Foreign Property News | Posted by Zarni Kyaw
It's now part of daily life now for many of us - struggling to work out what someone in a supermarket or at work is saying when they're wearing a face mask.
But for people who are deaf or have hearing loss, masks can prevent them understanding anything at all.
"You might as well be speaking in French," says Fizz Izagaren, a paediatric doctor in the UK who has been profoundly deaf since the age of two.
"I can hear one or two words but it's random, it makes no sense… When someone is wearing a face mask I've lost the ability to lip read and I've lost facial expressions - I have lost the key things that make a sentence."
It is a problem she shares with the some 466 million people around the world who, according to the World Health Organization, have disabling hearing loss.
Main dans la Main (Hand in Hand), an association which supports deaf and hearing impaired people in Chevrières, northern France, is among the organisations around the world that have created a mask with a transparent window.
Its founder Kelly Morellon worked with her mother Sylvie to devise a design that covers the nose but makes the mouth visible, and can be washed at a high temperature to reduce infection.
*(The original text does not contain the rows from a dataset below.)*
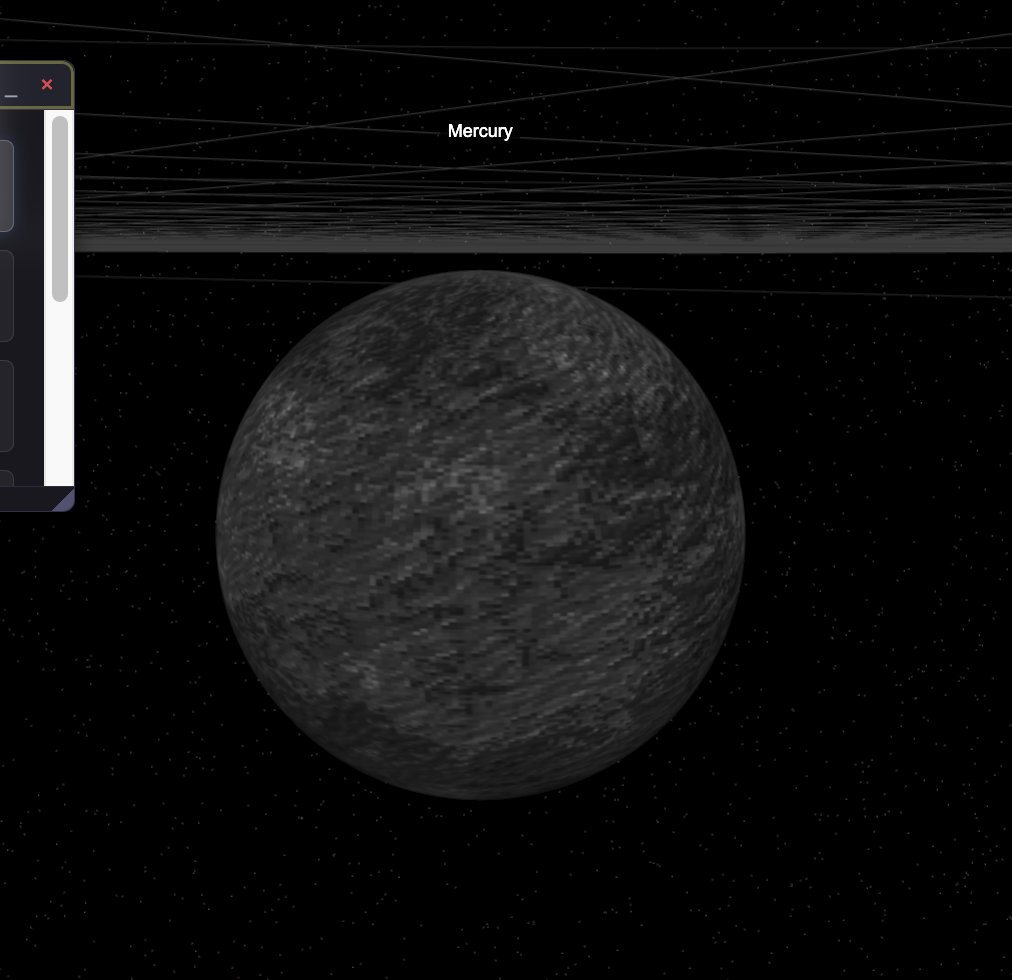Select the partially visible fourth panel card
The width and height of the screenshot is (1012, 980).
pyautogui.click(x=5, y=477)
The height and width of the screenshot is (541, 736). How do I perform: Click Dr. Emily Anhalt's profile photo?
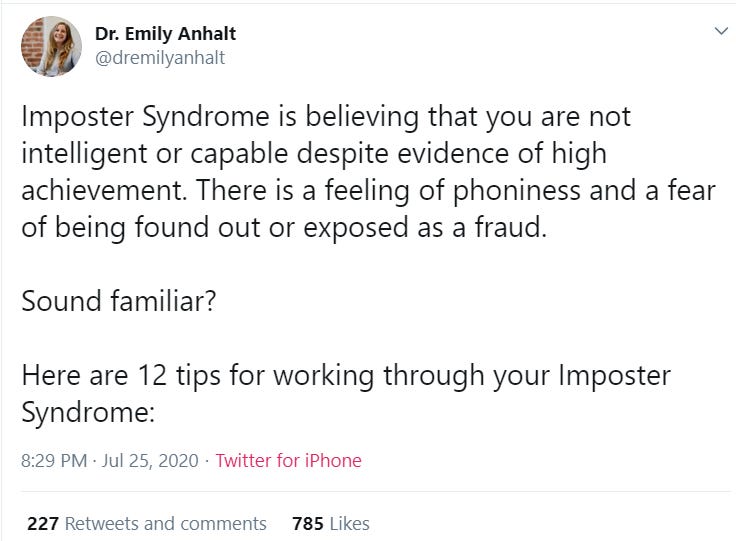pos(50,46)
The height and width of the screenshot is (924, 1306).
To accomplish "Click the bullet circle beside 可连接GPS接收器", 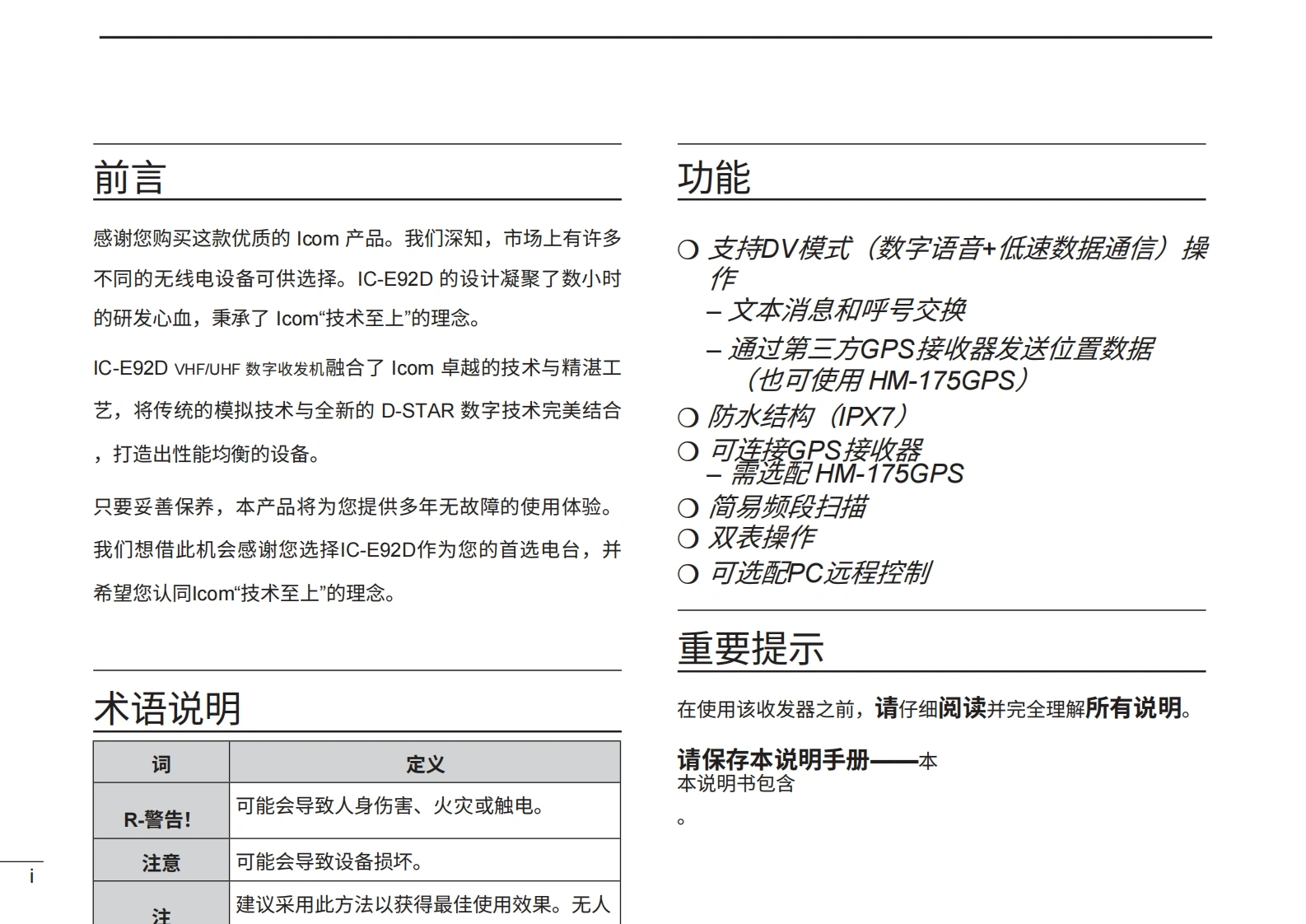I will [688, 451].
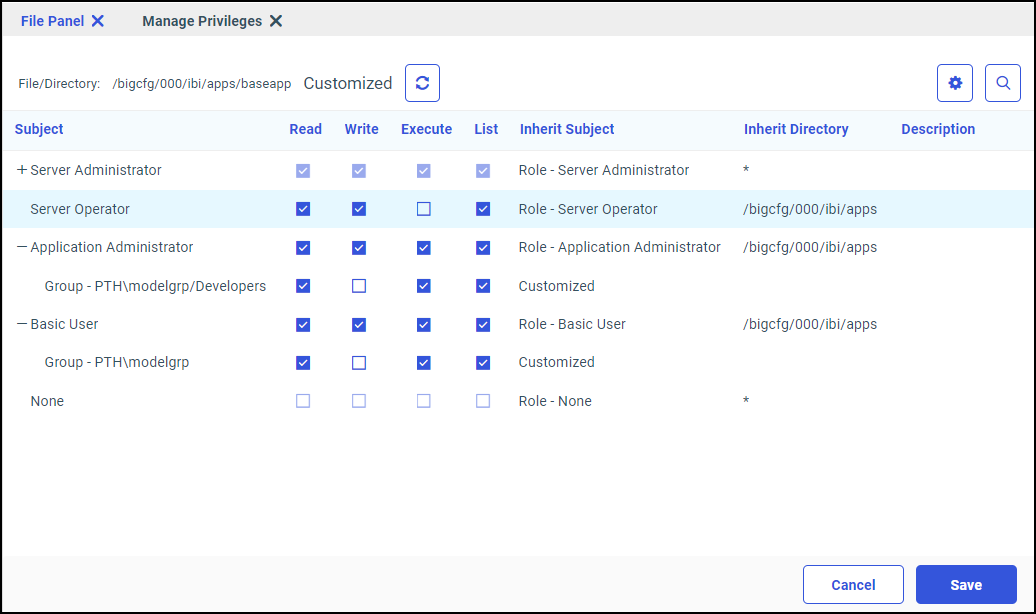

"The basic aim of these transparent masks is to allow deaf and hearing impaired people to read the lips of someone speaking to them," Kelly told the BBC.
"But they are also very useful for autistic people, people with learning difficulties and small children who might be scared of masks or need to be able to see facial expressions.
"In any case, a transparent mask allows you to see each other's smiles, and at this sad time this could not be more important."
Unlike some companies around the world - in Scotland, the US and Indonesia, for instance - Kelly and her mother are not able to produce their masks on a commercial basis.
Instead, they are advising people on how to make their own and there are multiple guidelines online to help.